Basilio se levantó con lentitud deliberada, apoyando las palmas de sus manos sobre la superficie pulida del escritorio.
—¿Mayor?—preguntó, con una calma tan tensa que resultaba más amenazante que un grito—. Los adultos, Tiziano, se hacen cargo de sus responsabilidades. Hace más de dos semanas que no pisas «Il Crepuscolo». Te lo dije muy claro cuando te puse al frente: era tu responsabilidad, no la mía, ni la de Rafael, ni la de ningún otro. Es tuyo. ¿Dónde diablos te has metido todos estos días? ¿De dónde vienes ahora a esta hora?
Tiziano desvió la mirada hacia una estantería llena de libros antiguos, una clara señal de que escondía algo.
—Tengo cosas que hacer.Tengo una vida. No tengo que darte cuentas de cada paso que doy, Basilio. No eres mi padre.
—¡Por supuesto que tienes que darlas! —la voz de Basilio retumbó en la habitación, y por primera vez en la noche perdió los estribos, dejando entrever el torrente de furia y preocupación que hervía bajo la superficie—. ¡Mientras vivas bajo este techo, y mientras no seas un hombre responsable, me darás cuentas! O dime, ¿te estás involucrando con algo de Palumbo? ¿Acaso es eso? ¿Es en lo que has estado ocupado? ¡Porque te juro, Tiziano, que si te acercas a ese hombre…!

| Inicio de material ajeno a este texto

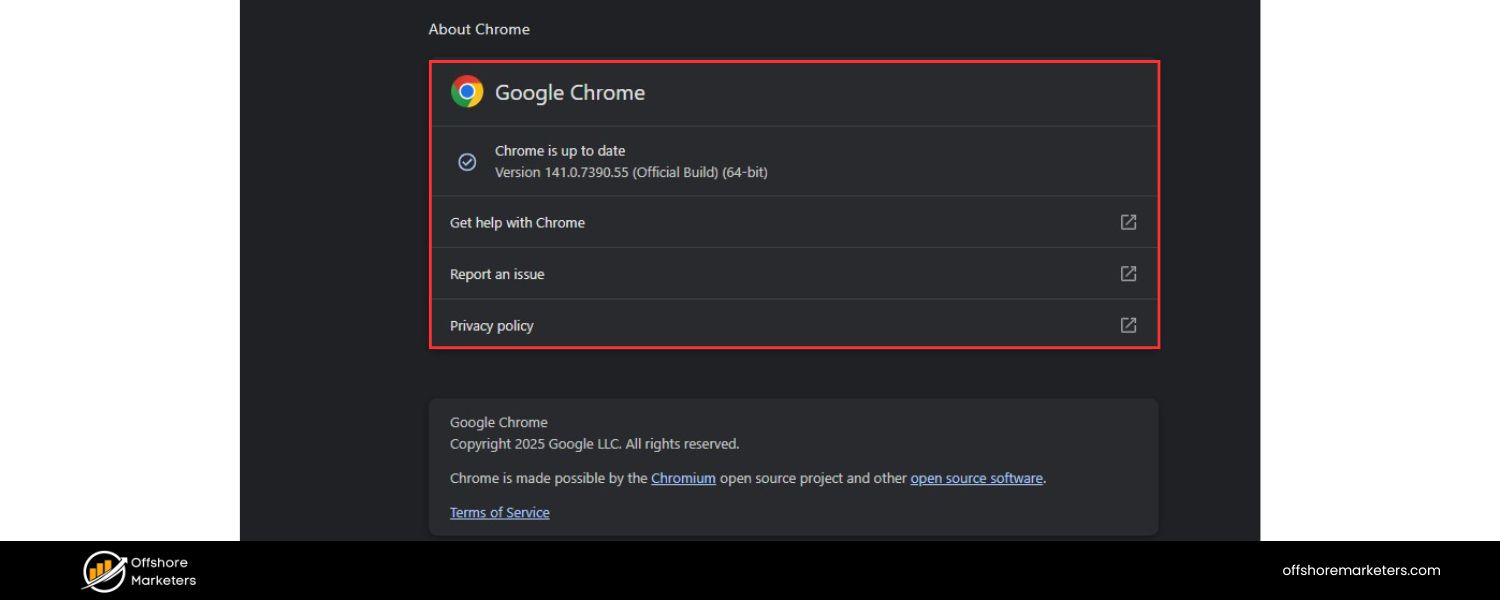Open the Get help with Chrome row
1500x600 pixels.
[517, 223]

—¿Qué? —desafió Tiziano, dando un paso al frente, con los ojos brillando de una rabia contenida de años—. ¿Me vas a castigar? ¿Vas a proteger al asesino de nuestro padre una vez más, como lo hiciste metiéndolo en prisión en lugar de ajusticiarlo como se merecía?
Basilio respiró hondo, un sonido áspero que se le escapó entre los dientes apretados. Contuvo la ola de furia que amenazaba con desbordarse. No podía pelear con él. No así.

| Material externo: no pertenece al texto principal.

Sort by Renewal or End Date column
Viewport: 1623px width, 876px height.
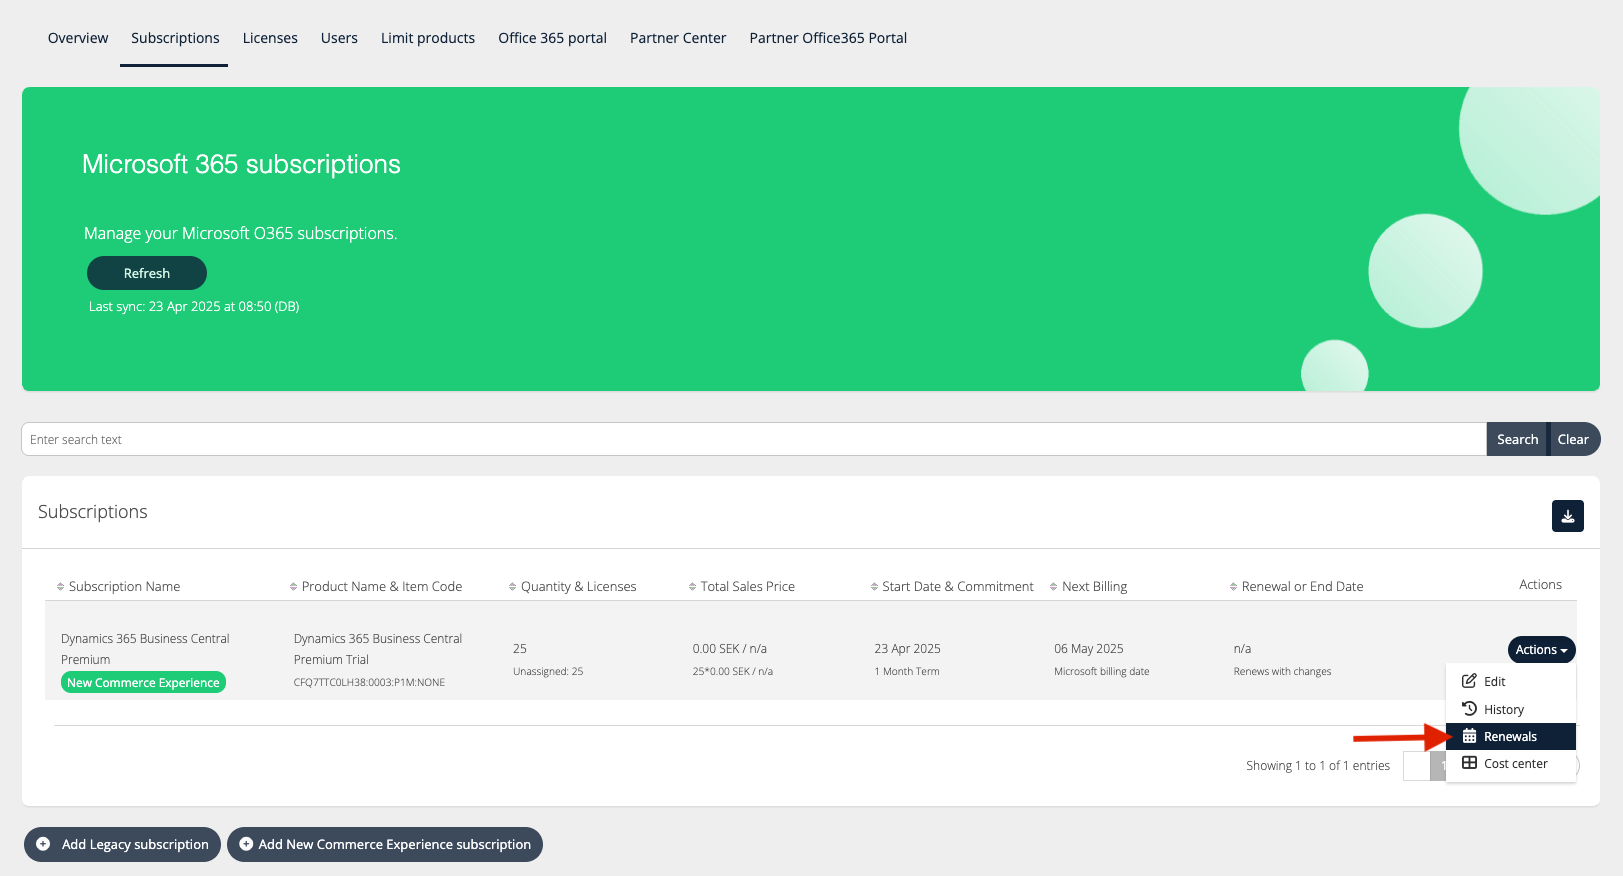pos(1302,587)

—No—dijo, forzando la calma—. No quiero que te conviertas en lo que más odiamos. No quiero que esa obsesión te robe el alma y te vuelva un asesino. Yo se los prometí, a mamá, a Francesca y a ti, que me encargaré de Palumbo. Es mi promesa, no la tuya. Tú ocúpate de tu negocio. O de tu vida, por el amor de Dios. Consíguete una novia, sal, gasta tu dinero en coches, haz algo que no implique obsesionarte con una venganza que te está consumiendo por dentro desde hace diez años. Madre estaría contenta de verte comprometido con alguien, de que hagas tu vida y seas feliz.
Su tono se suavizó entonces, la ira dio paso a una preocupación genuina, profunda y cansada. Se frotó el puente de la nariz, de repente agotado.

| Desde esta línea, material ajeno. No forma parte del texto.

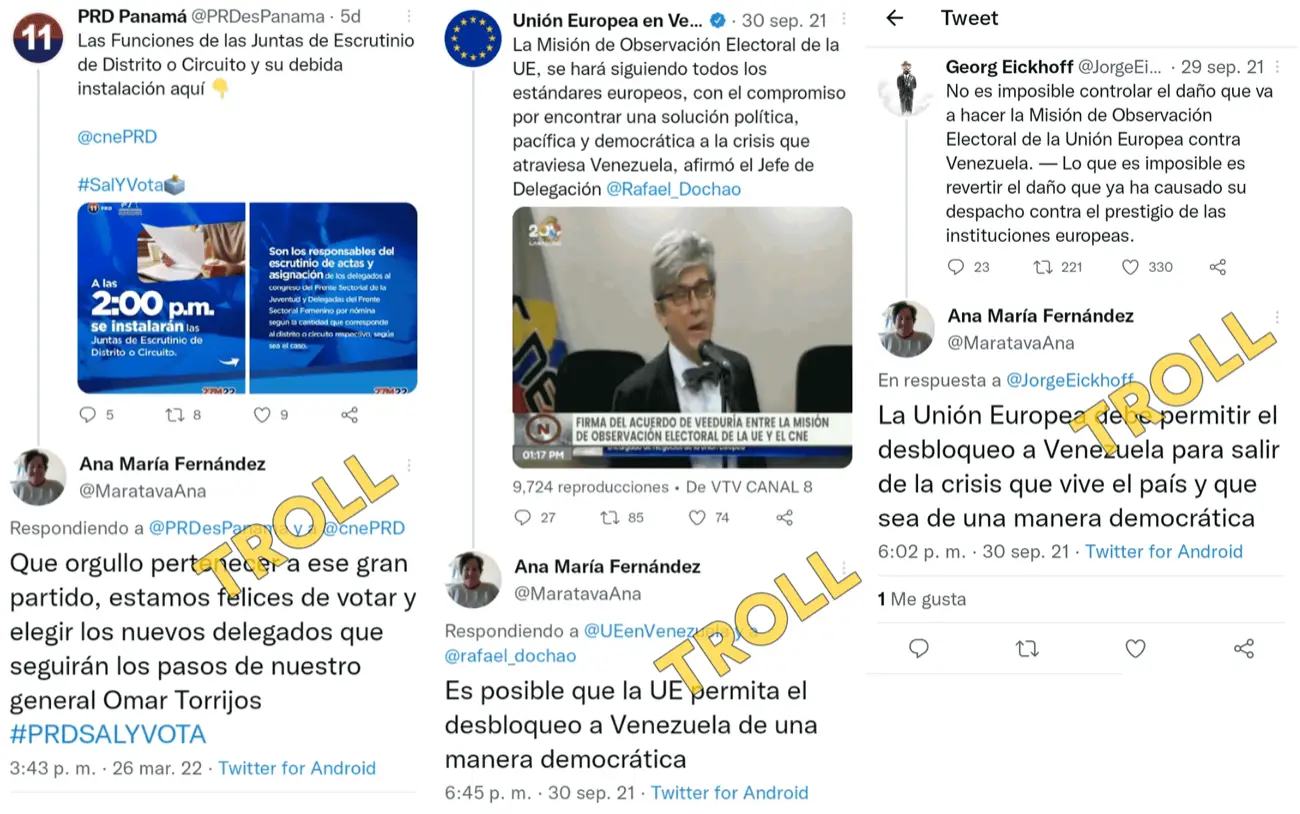Open more options on Ana María's Tweet view reply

—Solo quiero protegerlos.A ti. A Francesca. A mamá. Esa es mi responsabilidad. La que él me dejó. No voy a fallar en eso.
Tiziano lo miró por un largo momento, el resentimiento y la incomprensión palpitando en su interior como una herida abierta.
Vio la fatiga en los ojos de su hermano, la carga inmensa que llevaba sobre los hombros, y por un segundo, solo un segundo, algo en su rostro se suavizó. Pero fue solo un segundo.
Luego, sin decir una palabra, sin asentir ni negar, dio media vuelta y salió del despacho, cerrando la puerta detrás de sí con un golpe que no fue tan fuerte como hubiera querido, pero que resonó como un disparo en el corazón de Basilio.
Se quedó solo, en el silencio repentino de la habitación. Su hermano no había negado nada. Y esa evasiva, ese silencio elocuente, era lo que más temía.
La tormenta se acercaba, imparable, y Tiziano, cegado por el dolor y la rabia de una década, parecía decidido a meterse de lleno en su ojo. Y Basilio no sabía cómo detenerlo sin romper lo poco que quedaba de su familia.